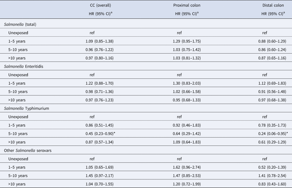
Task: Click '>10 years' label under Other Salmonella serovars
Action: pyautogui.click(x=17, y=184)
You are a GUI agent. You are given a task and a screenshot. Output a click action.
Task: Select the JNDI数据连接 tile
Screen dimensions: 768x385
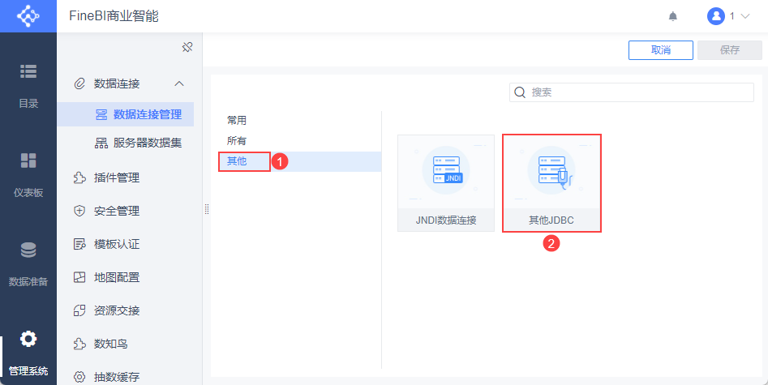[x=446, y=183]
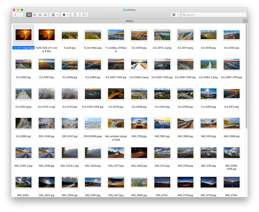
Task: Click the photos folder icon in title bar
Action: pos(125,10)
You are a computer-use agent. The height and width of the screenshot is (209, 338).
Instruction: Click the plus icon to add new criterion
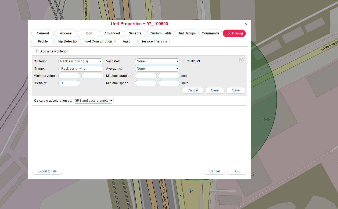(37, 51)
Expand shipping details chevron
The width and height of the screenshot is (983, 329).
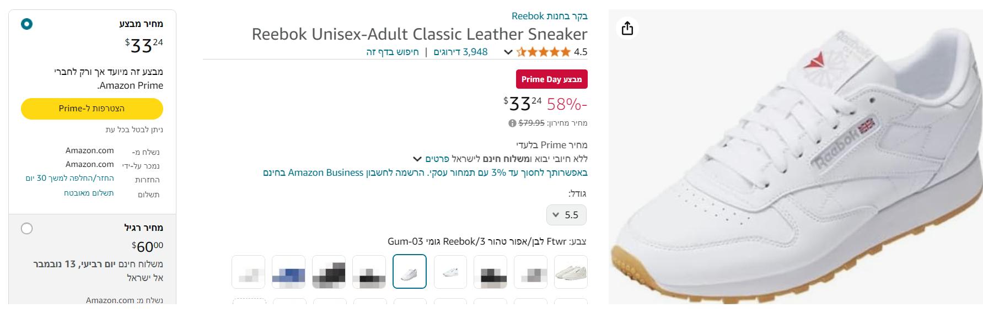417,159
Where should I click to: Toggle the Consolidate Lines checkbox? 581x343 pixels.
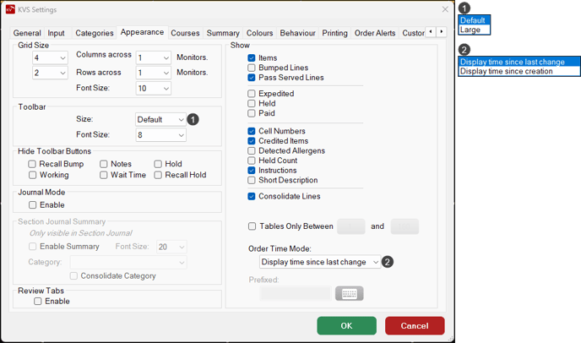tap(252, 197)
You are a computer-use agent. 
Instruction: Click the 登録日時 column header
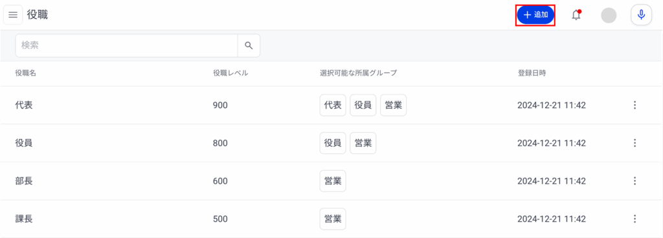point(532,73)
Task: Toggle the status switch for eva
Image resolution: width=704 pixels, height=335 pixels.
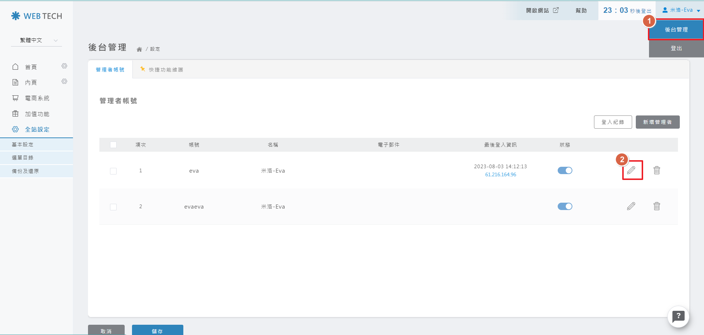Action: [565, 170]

•••••

*Written request*
Rescale the stretch from the line containing "Where should I" through the end of the material above. Reproduce every line with the requests unchanged, multiply each coordinate in the answers by 1.25, round each result to a whole number with halves rounded up, and leave out the pictures.

*In response*
Where should I click to: Toggle the Consolidate Lines checkbox? 581x343 pixels.
tap(315, 246)
You are a computer-use agent. 
Instruction: Click the 登録日時 column header
point(665,91)
Task: Toggle the status switch for eva
Image resolution: width=704 pixels, height=335 pixels.
Action: [706, 213]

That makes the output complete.